> [SOURCE DOCUMENT]:
===
The Company anticipates that adoptions of the above Standards and Interpretations will have no material impact on the financial statements of the Company in the period of initial application.

Notes to the financial statements (cont'd)

3. Financial risk management

(1) Financial risk factors

The Company's activities expose it to a variety of financial risks:

  • (a) Foreign currency risk;
  • (b) Credit risk;
  • (c) Liquidity risk.
  • (d) Cash flow interest rate risk

The Company's overall risk management focuses on the unpredictability of financial markets and seeks to minimise its potential adverse effects on the Company's financial performance. The Company uses derivative financial instruments to hedge certain risk exposures.

The responsibility for risk management lies with the Finance Department. The Finance Department identifies and evaluates risks and seeks for solutions to avoid financial risks in close co-operation with other operating units of the Company.
===
> [INFORMATION PROVIDED]:
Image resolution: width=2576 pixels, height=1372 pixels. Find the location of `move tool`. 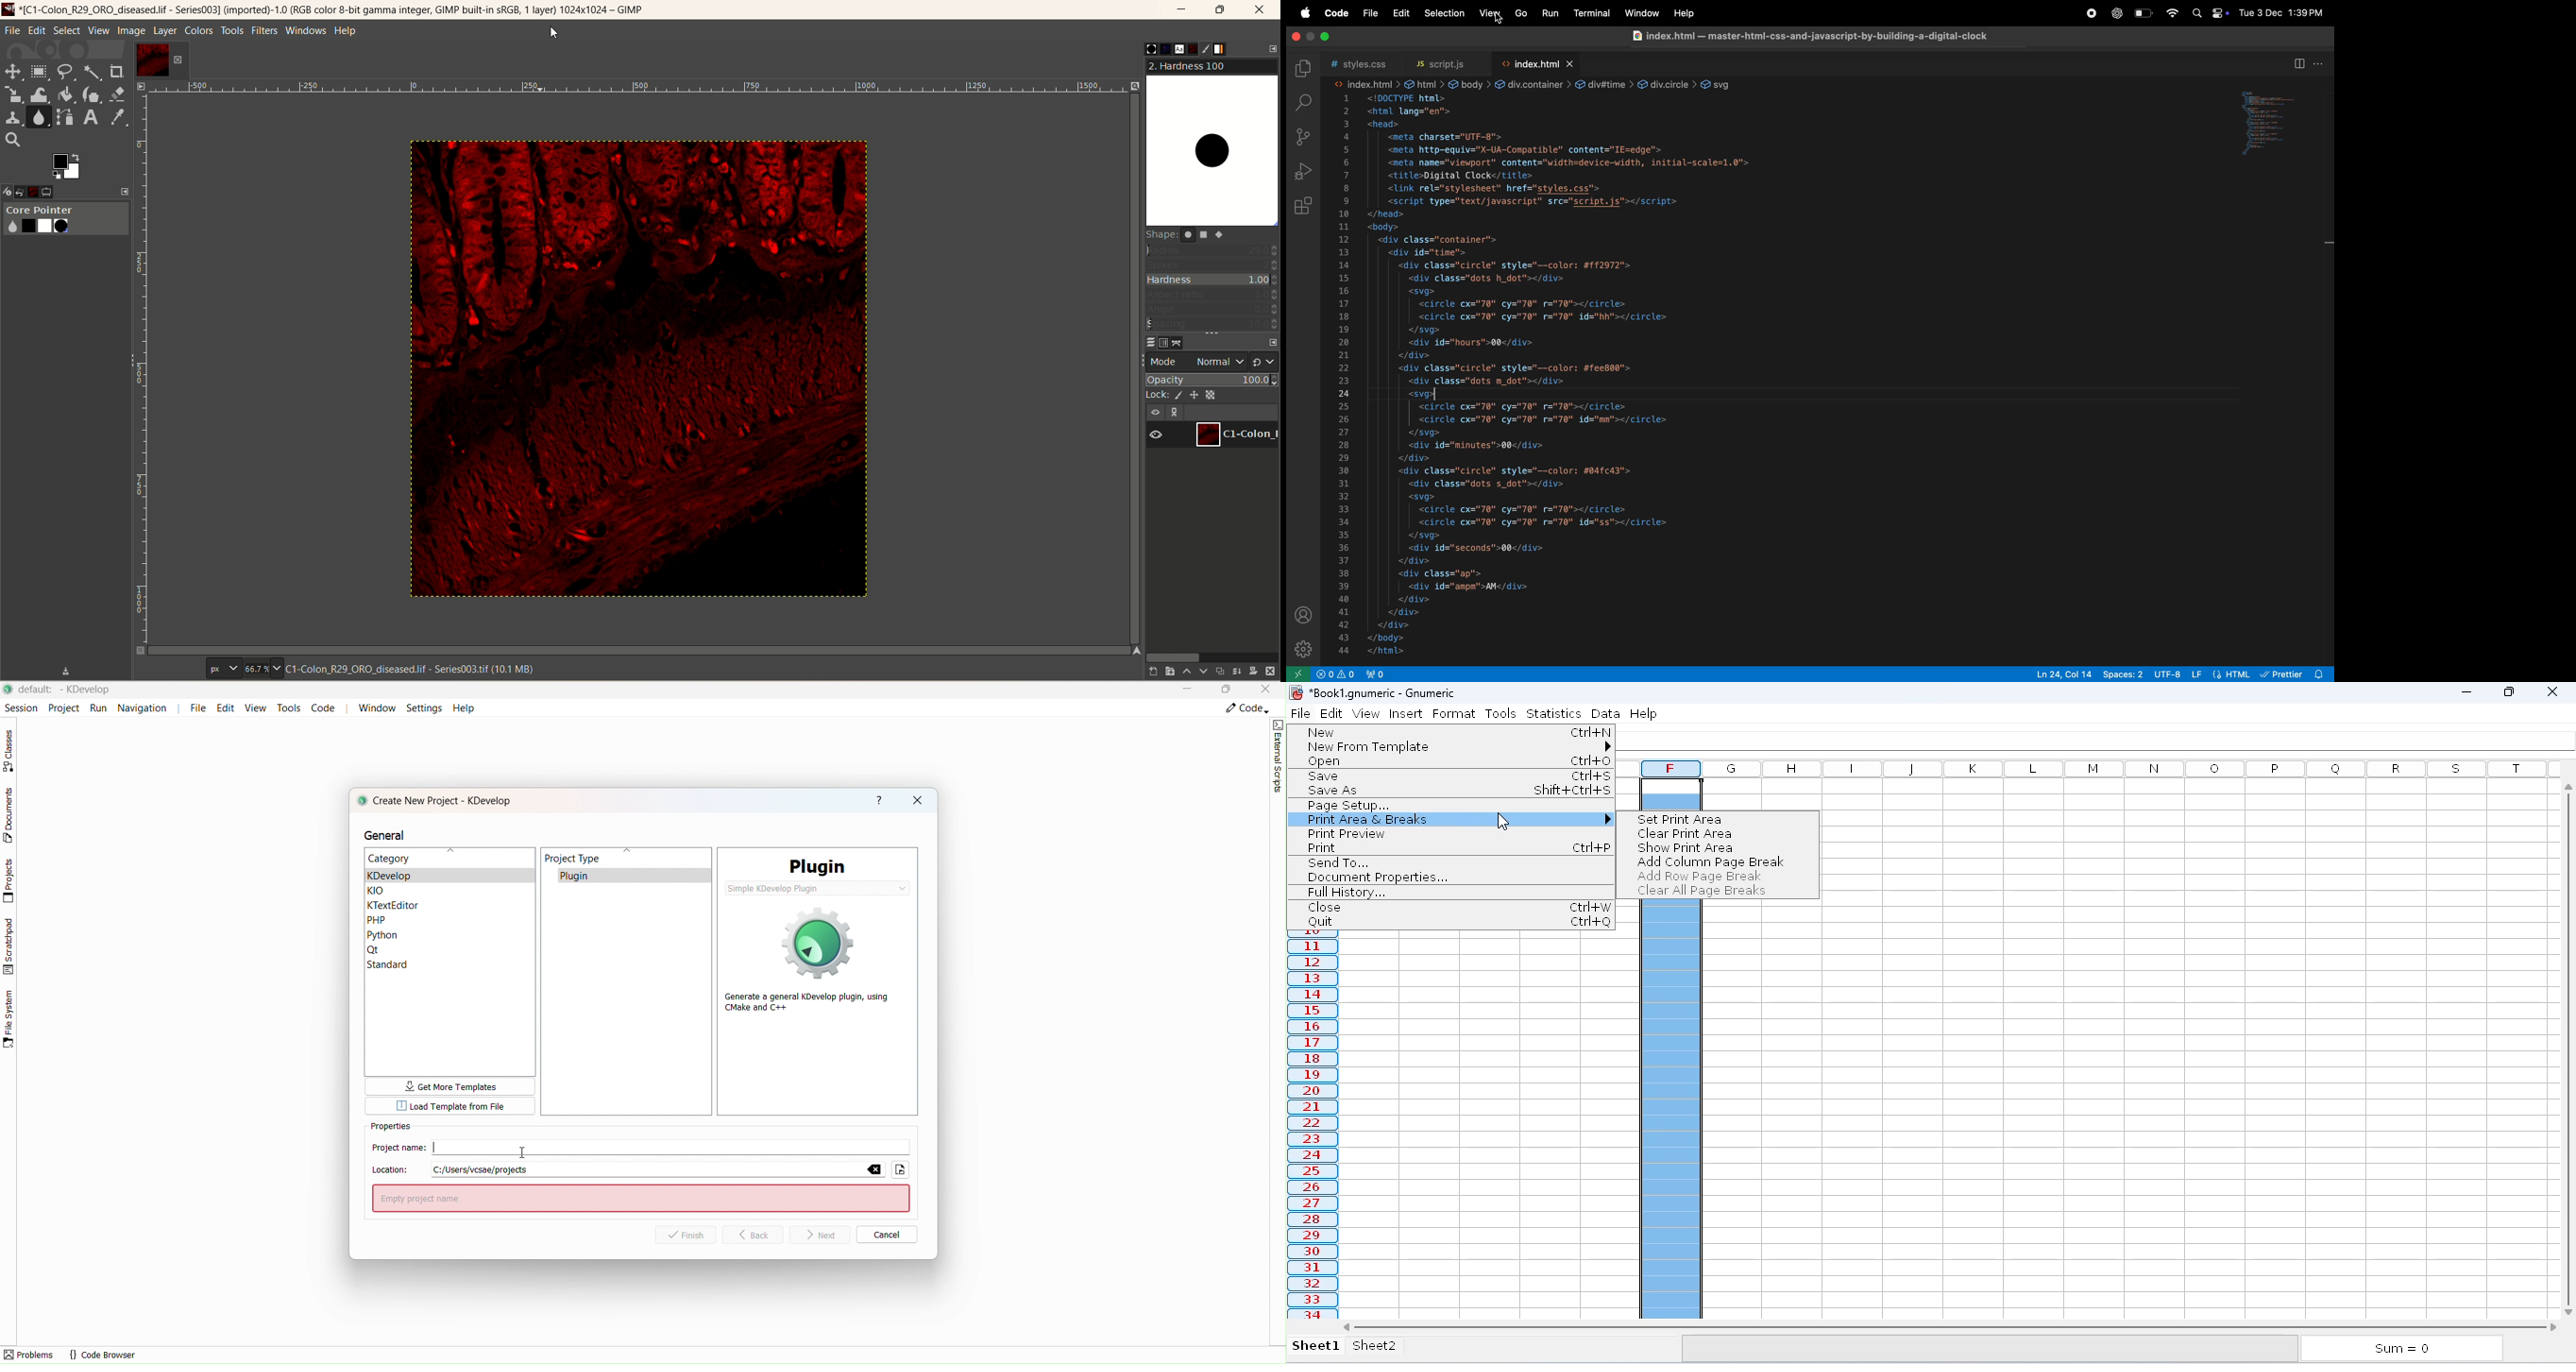

move tool is located at coordinates (11, 70).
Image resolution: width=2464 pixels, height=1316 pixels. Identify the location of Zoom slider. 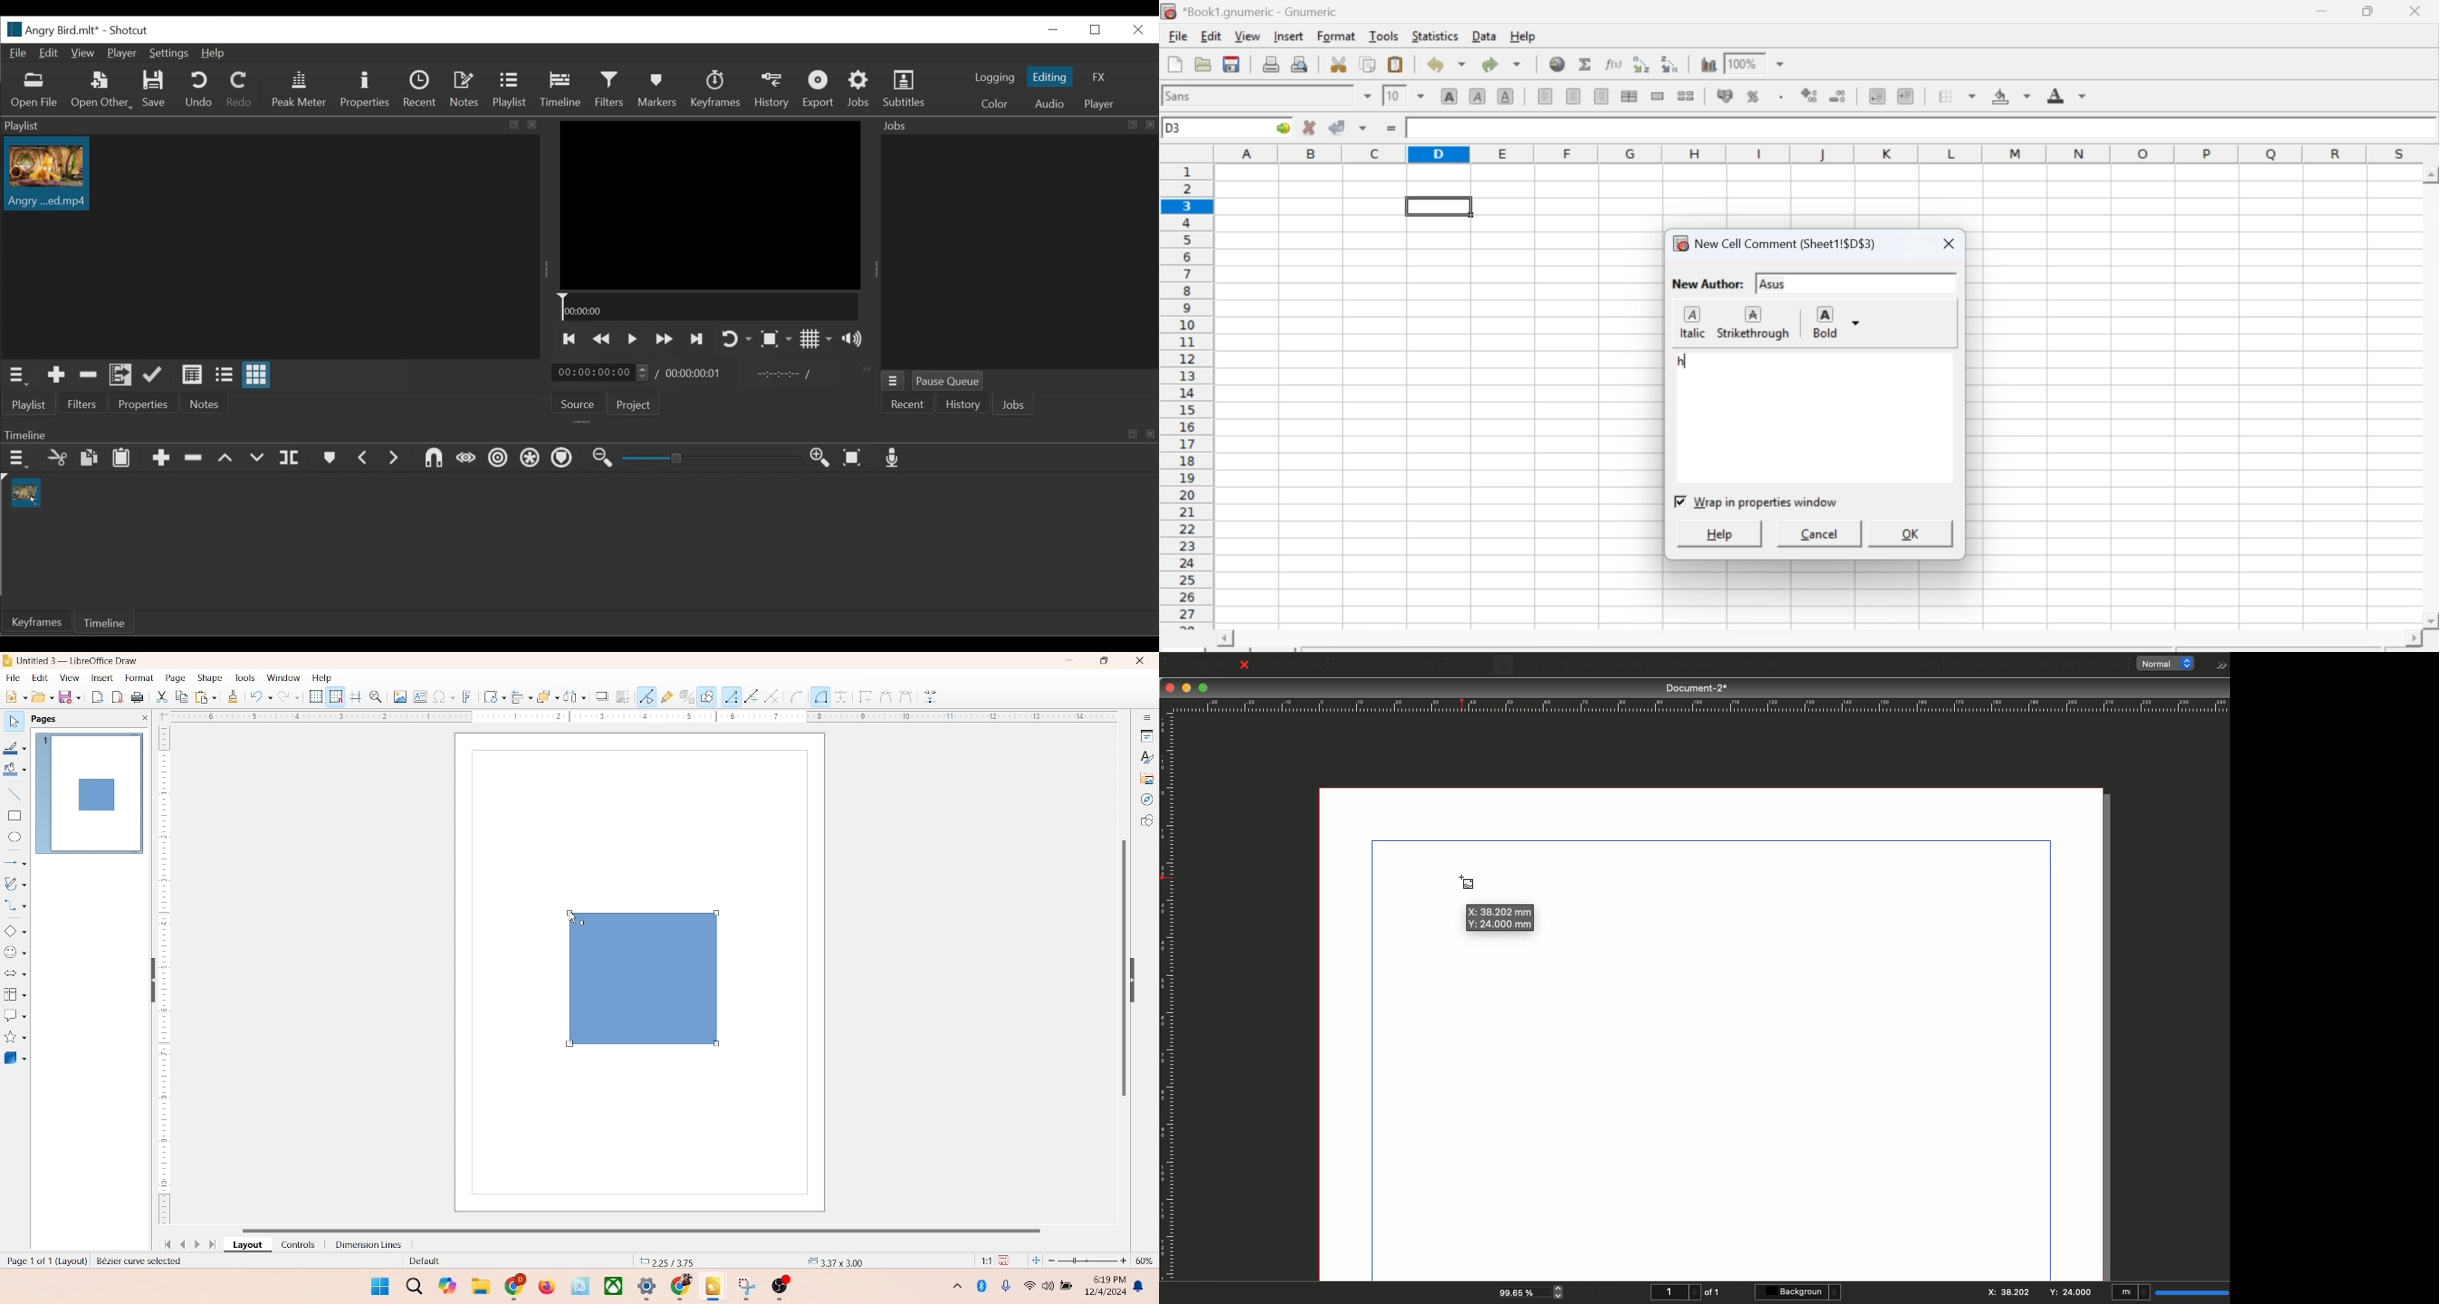
(713, 458).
===
> [SHORT PROBLEM 1]: In the financial risk management note, name every financial risk that the Company's activities expose it to.
> [SHORT PROBLEM 2]: Please extend the financial risk management note with a few more sentences after its final one.
You won't need the data for this.

> [WRITTEN RESPONSE 1]: Foreign currency risk, credit risk, liquidity risk, and cash flow interest rate risk.

> [WRITTEN RESPONSE 2]:
(a) Foreign currency risk

The Company operates internationally and is exposed to foreign currency risk mainly arising from U.S. dollar fluctuations.

Foreign currency risk primarily arises from future commercial transactions and recognised assets – cash and trade receivables and liabilities – accounts payables and borrowings. To manage the foreign currency risk arising from future commercial transactions and recognised assets and liabilities, the Company uses forward foreign currency contracts. The foreign currency risk arises when future commercial transactions and recognised assets and liabilities are denominated in a currency different from the entity's functional currency. The Finance Department analyses the net open position in each foreign currency. The Company might decide to enter to forward foreign currency contracts or to maintain borrowings (in form of credit line) in appropriate currency and amount.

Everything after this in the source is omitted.